> _Problem to work on_: Search the records below for "computer"; copy each line that has it.

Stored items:
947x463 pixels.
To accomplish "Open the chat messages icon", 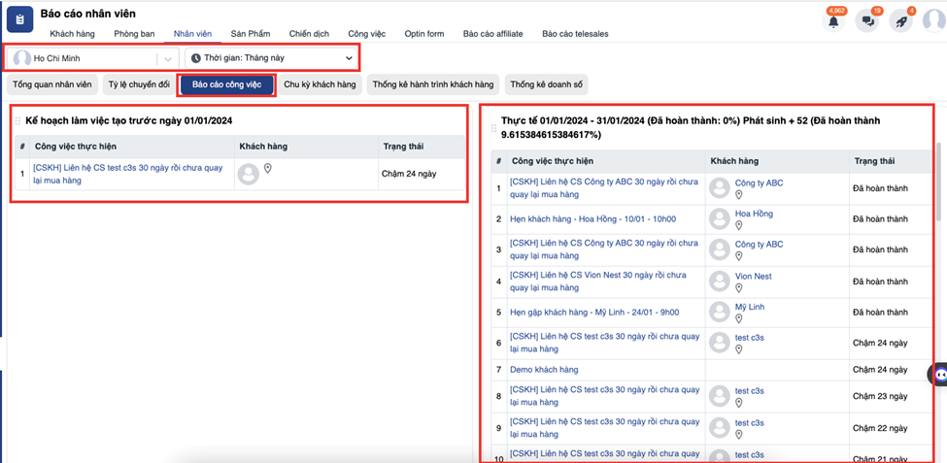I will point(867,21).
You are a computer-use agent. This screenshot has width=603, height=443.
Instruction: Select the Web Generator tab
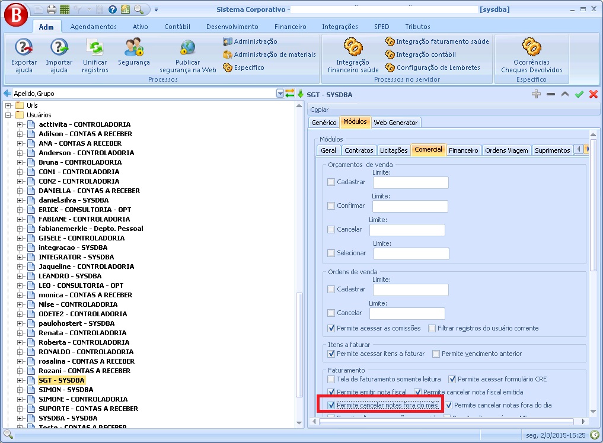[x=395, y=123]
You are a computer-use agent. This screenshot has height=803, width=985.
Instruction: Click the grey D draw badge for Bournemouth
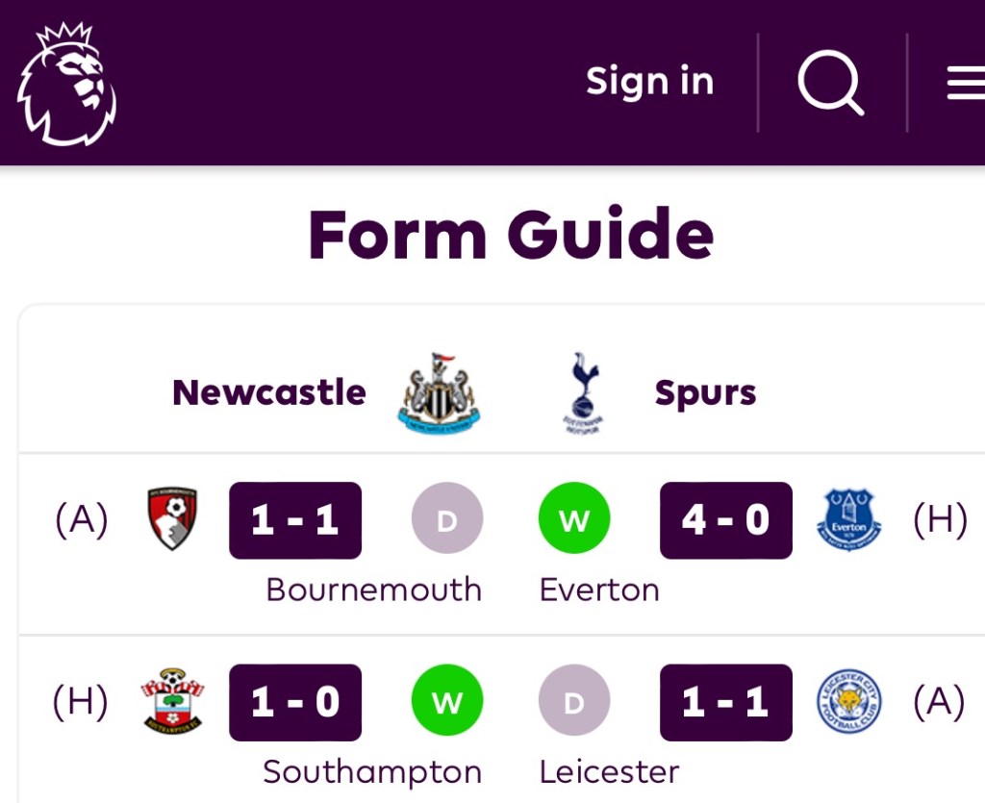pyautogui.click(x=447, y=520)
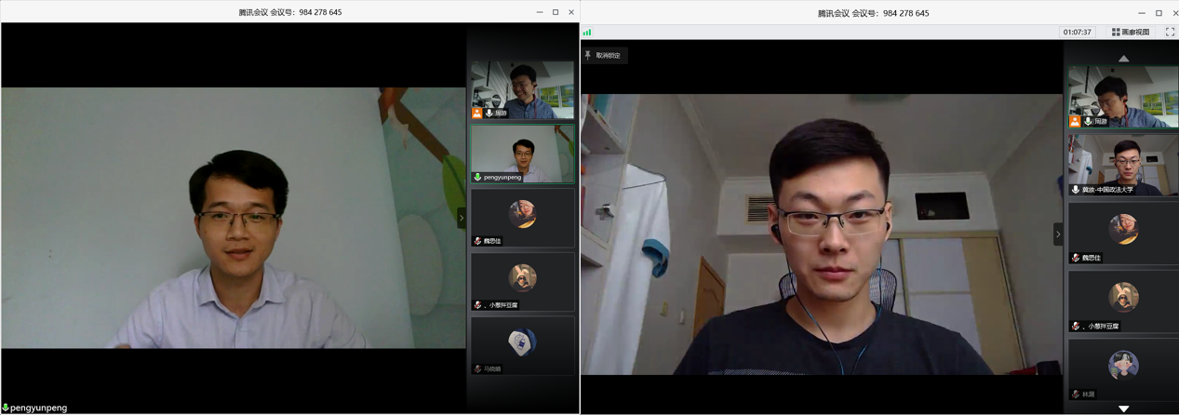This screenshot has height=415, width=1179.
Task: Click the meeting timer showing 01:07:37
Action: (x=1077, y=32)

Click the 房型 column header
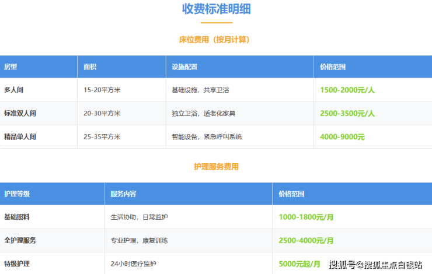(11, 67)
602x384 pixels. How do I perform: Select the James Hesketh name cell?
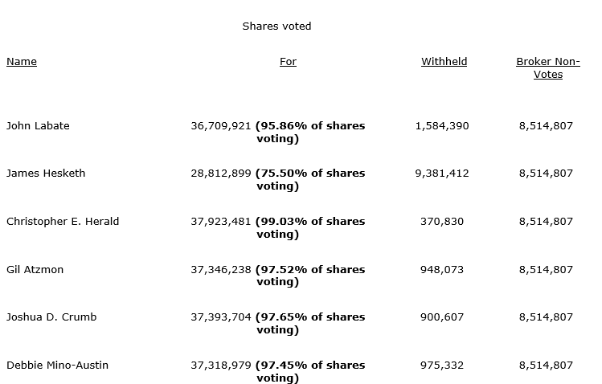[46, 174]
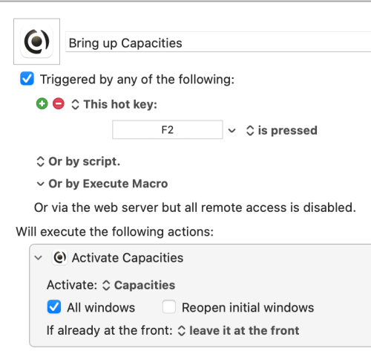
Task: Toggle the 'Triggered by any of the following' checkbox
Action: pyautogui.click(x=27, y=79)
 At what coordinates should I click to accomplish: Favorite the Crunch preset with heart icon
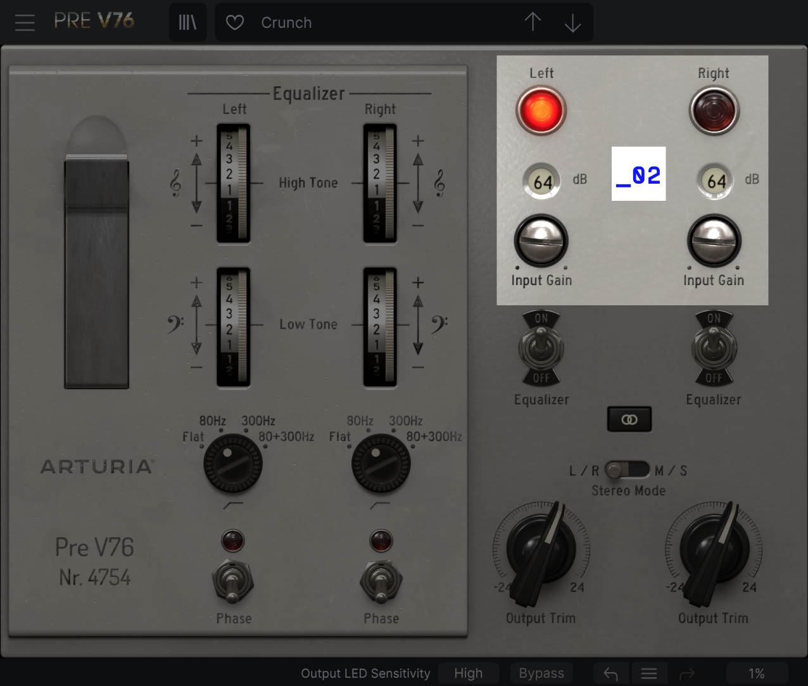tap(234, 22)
...
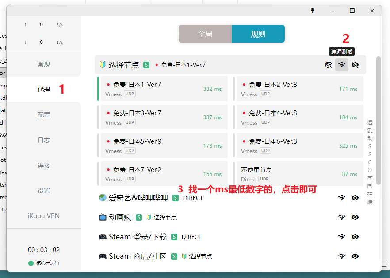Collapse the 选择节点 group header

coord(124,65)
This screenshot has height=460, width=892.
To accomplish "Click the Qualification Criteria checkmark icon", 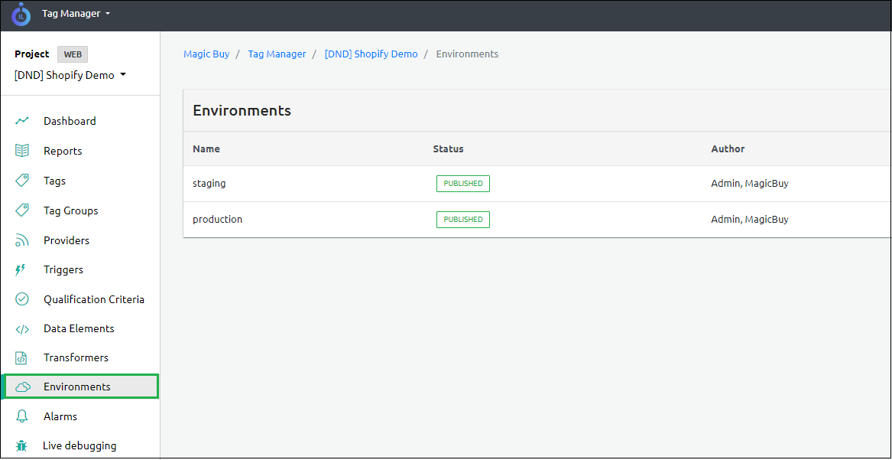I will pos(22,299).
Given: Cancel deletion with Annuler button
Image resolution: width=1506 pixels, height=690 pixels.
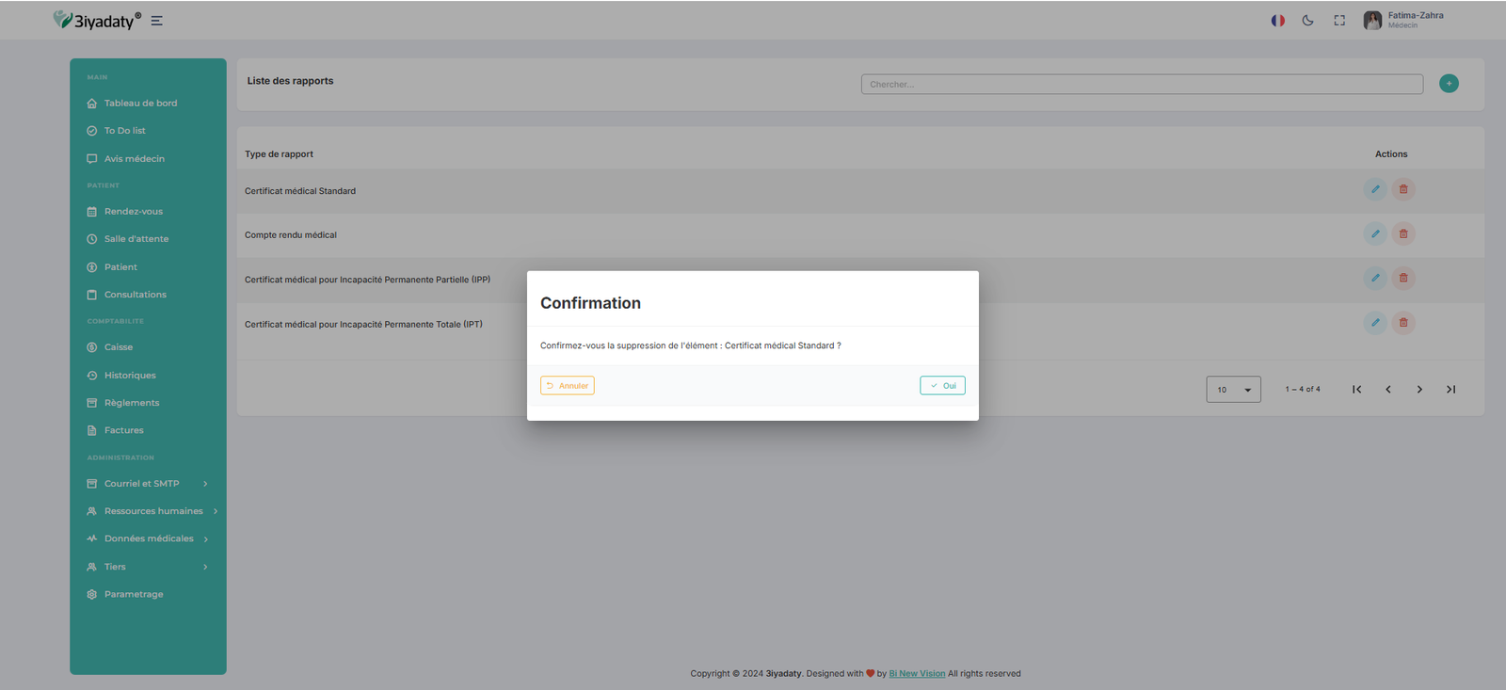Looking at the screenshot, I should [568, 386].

> _Result_:
You are a computer-use agent. This screenshot has width=603, height=443.
You are a computer-use agent. This screenshot has height=803, width=985.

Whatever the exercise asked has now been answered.